Она, поняв в прозвучавшем его вопросе иронию, стала пытаться разъяснять:
– Любые моральные гарантии могут даваться только на какое-то, оправданное уверенностью человека время. Каждый, кто понимает свои внутренние возможности, может только на этот период гарантировать моральным контрактом свои отношения. Так легче приспосабливаться и упрощать свою жизнь. Была бы моя воля, я бы в законе даже право по договору на полигамный и негласный брак прописала. Институт многожёнства и даже многомужества в некоторых странах существует, но он из-за религиозной консервативности не может стать разновидностью интернационального брака. Поэтому моральный контракт может быть явлением узаконенной свободной, но согласованной гостевой семьи и её морали, ведь за многожёнство у нас не преследуют. В каждом контракте должна быть своя мораль, приемлемая для всех его участников. Сейчас мы живём в мире единой морали, а в контрактных браках у каждого будет своя с учётом общественной и социальной значимости того или иного партнёра. Такой контракт может даже не требовать расторжения основного брака и при определённых правах может создаваться параллельно. В таком виде получится вроде как полигамная партнёрская семья, где согласованы будут права всех сторон смешанного союза с узаконенным их моралью сексом, а потому он уже не может являться безнравственным.
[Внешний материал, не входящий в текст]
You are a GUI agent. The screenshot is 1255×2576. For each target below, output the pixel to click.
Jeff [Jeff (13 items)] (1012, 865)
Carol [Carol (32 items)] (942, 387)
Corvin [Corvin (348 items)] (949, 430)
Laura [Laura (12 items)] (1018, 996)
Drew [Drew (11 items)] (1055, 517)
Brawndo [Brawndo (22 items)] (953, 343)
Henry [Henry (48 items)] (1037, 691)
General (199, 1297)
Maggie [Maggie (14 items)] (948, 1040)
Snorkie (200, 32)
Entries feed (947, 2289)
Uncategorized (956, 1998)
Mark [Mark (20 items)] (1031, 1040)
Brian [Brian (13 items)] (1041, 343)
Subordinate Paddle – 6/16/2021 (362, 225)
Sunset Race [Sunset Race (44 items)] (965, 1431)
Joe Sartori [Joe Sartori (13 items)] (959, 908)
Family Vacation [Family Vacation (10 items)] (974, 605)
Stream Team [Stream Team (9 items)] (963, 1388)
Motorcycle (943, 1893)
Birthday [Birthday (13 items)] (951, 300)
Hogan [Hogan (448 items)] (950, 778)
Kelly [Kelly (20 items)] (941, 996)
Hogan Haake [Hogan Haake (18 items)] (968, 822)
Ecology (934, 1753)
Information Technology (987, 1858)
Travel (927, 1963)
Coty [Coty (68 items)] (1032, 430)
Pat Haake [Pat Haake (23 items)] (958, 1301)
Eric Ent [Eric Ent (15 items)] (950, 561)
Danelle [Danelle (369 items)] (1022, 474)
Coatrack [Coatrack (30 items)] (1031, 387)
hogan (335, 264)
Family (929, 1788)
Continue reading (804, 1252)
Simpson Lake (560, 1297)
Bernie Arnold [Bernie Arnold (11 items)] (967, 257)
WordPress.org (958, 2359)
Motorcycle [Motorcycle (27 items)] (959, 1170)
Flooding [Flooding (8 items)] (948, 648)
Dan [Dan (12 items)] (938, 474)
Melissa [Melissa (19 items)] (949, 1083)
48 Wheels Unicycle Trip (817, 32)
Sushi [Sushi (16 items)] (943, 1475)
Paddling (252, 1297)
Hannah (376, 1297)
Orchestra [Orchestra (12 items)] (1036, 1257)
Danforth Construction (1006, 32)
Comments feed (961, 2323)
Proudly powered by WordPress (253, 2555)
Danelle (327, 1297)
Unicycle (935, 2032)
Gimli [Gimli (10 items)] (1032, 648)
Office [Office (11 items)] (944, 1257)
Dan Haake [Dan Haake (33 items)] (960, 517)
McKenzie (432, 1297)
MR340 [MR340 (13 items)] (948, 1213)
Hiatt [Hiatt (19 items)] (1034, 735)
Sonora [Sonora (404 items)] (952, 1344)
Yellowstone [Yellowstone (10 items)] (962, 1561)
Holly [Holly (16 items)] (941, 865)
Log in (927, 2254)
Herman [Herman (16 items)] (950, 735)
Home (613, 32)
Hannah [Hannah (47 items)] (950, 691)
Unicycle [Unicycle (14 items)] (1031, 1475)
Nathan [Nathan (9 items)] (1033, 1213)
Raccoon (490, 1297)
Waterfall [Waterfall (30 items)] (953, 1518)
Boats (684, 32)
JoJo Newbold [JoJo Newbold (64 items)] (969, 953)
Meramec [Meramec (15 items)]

– Я, кажется, уже согласился с этим ослепительным явлением потерянной святости, но бывают случаи, когда со временем мужчина или женщина по темпераменту изменяются и кто-то из них уже не может выполнять свои сексуальные обязанности, а расходиться не хотят, уважают друг друга и порознь существовать не могут. Воспитание детей тоже требует совместного проживания. В этом случае как ни крути, ничего не поделаешь, и в таких случаях можно оправдать договоры для партнёрских полигамных отношений и возможность платонической семьи. Только какова будет социальная ценность такой семьи? Я, наверное, опять задаю неудобные вопросы, но, поверьте, не хочу поставить в тупик, а просто интересует ваше мнение.
Она махнула рукой и ответила с улыбкой:
– У меня хорошее настроение, и я готова на любые вопросы, потому что осуществила то, что казалось неосуществимым. Что касается ценности, то что думать, но не бросать же и не закапывать женщин в могилу, как раньше закапывали с погибшими воинами одну из их жён. При предлагаемом подходе должны потерять смысл и церемонии разводов, они должны уйти в забвение: если осуществлять договорные отношения, то при непродлении их можно без церемонии развода считать партнёров свободными или продолжить отношения на новом контракте. Так можно даже давать какие-то гарантии благополучия тем и другим при наступлении окончания договорных отношений. Поверьте, сейчас многие неофициально живут в незаконном гостевом браке, и эти тайные отношения их устраивают, так что правильнее будет эти отношения как-то узаконить. Мир из-за этого уже забыл такое украшение женской гордости, как цветущая ветка чистоты и ясности, обозначающая её моральную невинность. Необходимость признания гостевого и пробного брака уже стучит дятлом по голове в студенческой среде с надеждой на какие-то гарантии. Для некоторых уже сложившихся семей это тоже выход, так как многожёнство многими не воспринимается, да и проблемы психологической совместимости в полигамных браках велики.
То же самое касается пробных, или смешанных, форм браков для молодых. На заре Советов власть пыталась предложить нереальную теорию свободной любви, где секс, как стакан воды в жару, некой А. Колантай на большее мозгов не хватило. Развитие социальной жизни мы уже не сможем изменить, а выживать и приспосабливаться к новым условиям надо всем, – убедительно твердила она.
– Нет же, конечно, я больше за страховки таких отношений, только кто согласится страховать, когда контроль сложен, а ответственность за пределами платёжеспособности?
Вот если каждый гражданин с рождения был бы обществом наделён некой общественной экономической гарантией, тогда другое дело, а пока только уголовная ответственность, что под моральную ответственность подгонять только курам на смех, неразумно.
– Значит, придётся всё-таки продавать красавиц и создавать фонд спасения семьи. Им уже кредитовать неимущих и формировать их правовую значимость с возможностью лишения права пользования развлекательными мероприятиями и заведения знакомств. Хотя контрактные отношения, как я уже говорила, это не прямая торговля любовью, а всего лишь реализация некой семьи-любви, с гарантией в страховке верности по достигнутому согласию.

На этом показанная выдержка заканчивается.